> SHORT TASK
Could you return the rows below unchanged, reproducing every line word for word and in the same order?

> GIVEN RECORDS
■ ■ ■ ■ ■

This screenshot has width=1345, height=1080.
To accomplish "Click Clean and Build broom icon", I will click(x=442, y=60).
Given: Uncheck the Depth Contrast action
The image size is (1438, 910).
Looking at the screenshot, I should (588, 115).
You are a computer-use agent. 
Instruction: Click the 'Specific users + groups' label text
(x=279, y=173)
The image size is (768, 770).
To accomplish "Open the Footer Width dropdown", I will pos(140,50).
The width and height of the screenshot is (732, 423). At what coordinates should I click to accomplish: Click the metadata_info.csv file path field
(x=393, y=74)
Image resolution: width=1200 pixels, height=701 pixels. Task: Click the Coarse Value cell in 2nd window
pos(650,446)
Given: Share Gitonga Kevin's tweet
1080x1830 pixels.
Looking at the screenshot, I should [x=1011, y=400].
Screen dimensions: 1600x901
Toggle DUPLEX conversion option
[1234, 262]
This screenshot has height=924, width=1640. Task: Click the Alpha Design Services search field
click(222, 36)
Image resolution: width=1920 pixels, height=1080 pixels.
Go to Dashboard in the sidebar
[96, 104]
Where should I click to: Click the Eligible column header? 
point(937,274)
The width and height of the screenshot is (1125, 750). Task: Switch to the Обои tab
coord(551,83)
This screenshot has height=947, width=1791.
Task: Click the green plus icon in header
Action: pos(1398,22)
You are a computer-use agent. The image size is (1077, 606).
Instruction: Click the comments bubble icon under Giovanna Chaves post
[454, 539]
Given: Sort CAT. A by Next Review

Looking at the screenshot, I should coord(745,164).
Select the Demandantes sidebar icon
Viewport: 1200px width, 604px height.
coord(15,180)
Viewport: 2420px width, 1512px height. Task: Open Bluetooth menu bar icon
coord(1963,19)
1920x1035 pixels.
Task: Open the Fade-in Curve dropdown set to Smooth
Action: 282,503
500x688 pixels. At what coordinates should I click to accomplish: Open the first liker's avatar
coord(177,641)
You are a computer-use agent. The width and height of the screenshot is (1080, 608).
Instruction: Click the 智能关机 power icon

■ ■ ■ ■ ■

> SOLVED EXERCISE
This screenshot has width=1345, height=1080.
To accomplish "Click Clean and Build broom icon", I will click(x=442, y=60).
Given: Uncheck the Depth Contrast action
The image size is (1438, 910).
Looking at the screenshot, I should (588, 115).
You are a computer-use agent. 
Instruction: Click the 'Specific users + groups' label text
(x=279, y=173)
The image size is (768, 770).
To accomplish "Open the Footer Width dropdown", I will pos(140,50).
The width and height of the screenshot is (732, 423). At what coordinates should I click to accomplish: Click the metadata_info.csv file path field
(x=393, y=74)
Image resolution: width=1200 pixels, height=701 pixels. Task: Click the Coarse Value cell in 2nd window
pos(650,446)
Given: Share Gitonga Kevin's tweet
1080x1830 pixels.
Looking at the screenshot, I should [x=1011, y=400].
Screen dimensions: 1600x901
Toggle DUPLEX conversion option
[1234, 262]
This screenshot has height=924, width=1640. Task: Click the Alpha Design Services search field
click(222, 36)
Image resolution: width=1920 pixels, height=1080 pixels.
Go to Dashboard in the sidebar
[96, 104]
Where should I click to: Click the Eligible column header? 
point(937,274)
The width and height of the screenshot is (1125, 750). Task: Switch to the Обои tab
coord(551,83)
This screenshot has height=947, width=1791.
Task: Click the green plus icon in header
Action: pos(1398,22)
You are a computer-use agent. The image size is (1077, 606).
Instruction: Click the comments bubble icon under Giovanna Chaves post
[454, 539]
Given: Sort CAT. A by Next Review

Looking at the screenshot, I should coord(745,164).
Select the Demandantes sidebar icon
Viewport: 1200px width, 604px height.
coord(15,180)
Viewport: 2420px width, 1512px height. Task: Open Bluetooth menu bar icon
coord(1963,19)
1920x1035 pixels.
Task: Open the Fade-in Curve dropdown set to Smooth
Action: 282,503
500x688 pixels. At what coordinates should I click to accomplish: Open the first liker's avatar
coord(177,641)
You are a computer-use agent. The width and height of the screenshot is (1080, 608).
Instruction: Click the 智能关机 power icon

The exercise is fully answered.